Young boys run on energy, not smarts. They are fully capable of performing the duties of an army but are minus the insight to know where to march and when to struggle.

Pal paced around the tiny campsite. He flailed his hands in the air, enraged with everything he saw. “Somebody is gonna know we don’t got nothing!” he screamed.

Iz sat quietly, stilled by the circumstances, in what seemed to be a mountain of resolution, but most probably was just a crumbling hillside of destruction.

Karin stood stunned, staring at the two boys, trying to decide what her duty was going to have to be in this youthful fiasco. She needed to be decisive, yet she didn’t trust her own take on the events.

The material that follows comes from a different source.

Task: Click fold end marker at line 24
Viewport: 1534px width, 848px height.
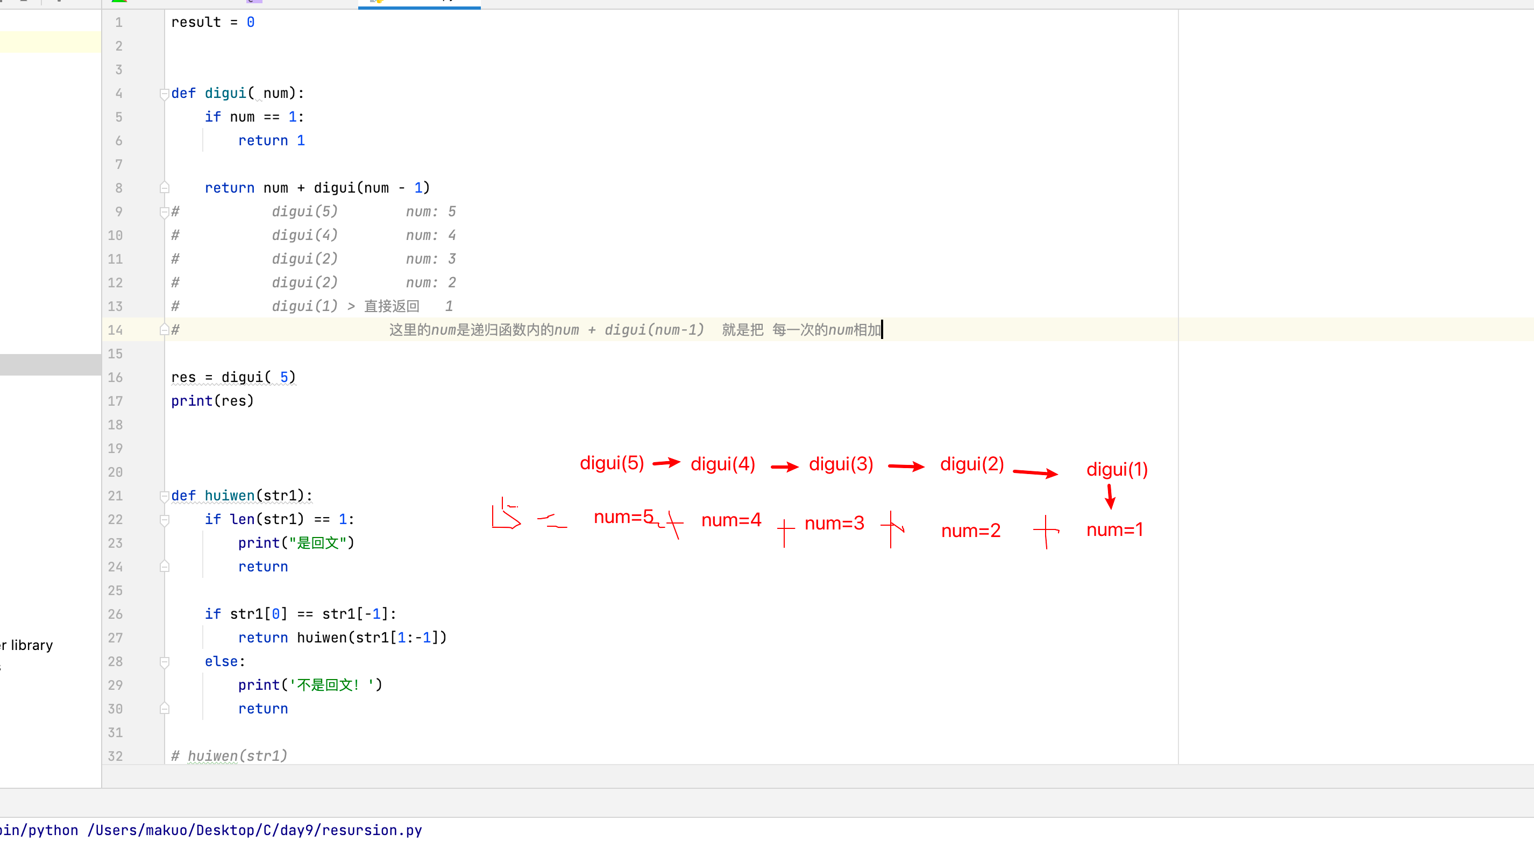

She realized that she should try to talk the boys into going home.  But then she considered Iz. What causes a twelve-year-old boy to contemplate death? Could any of that responsibility be laid at the doorstep of his family?

Then propriety chased down her musings. They certainly needed to go to their parents. These boys did not belong in the desert. If she left them there, the soldier might return with his buddies, to drive them back into town in disgrace, or even for punishment.

The whole thing was so crude and so nasty. It all could blow up and just promote more smugness in this region already permeated with piety.

But in her heart, Karin was a journalist. Her ethics forbade her to be a party to façade. She couldn’t allow herself to become the third wheel in a doomed game destined to produce nothing.

She considered—who would everybody blame? Of course, her. Here she was, out on a lark, trying to get a story. Some scoop to help her maintain her edge as a lead writer for a dead periodical. But she wasn’t looking for a cause. She didn’t want to become “Mother” to the Middle East version of Leopold and Loeb. All she wanted was a story.

Unfortunately, she had fumbled her way into a tragedy.

Pal finally wearied himself of pacing, leaped upon Iz, and the two boys were rolling in the sand, fighting, growing more angry with each flip and punch. So Karin shook herself awake from her deliberations and ran over to pull the boys apart.

“What are you guys doing?” she screamed. Somehow she managed to squeeze her body in between the wrestling pair.

“He won’t talk to me!” Pal spat.

Iz said nothing, just continuing to thrust at the air with his arms.

Karin lost all patience. She threw both boys to the ground and straddled them. “You’re going to listen to me!” she proclaimed. “I don’t know what you think you’re achieving by beating each other to a pulp. Hell, I don’t know why you’re disappointed that the hand grenade didn’t blow you to smithereens. I don’t know why you’re both so damned nuts. But here’s what we’re going to do. We’re going to sit here until everyone is calm and I can sprout some sort of an idea.”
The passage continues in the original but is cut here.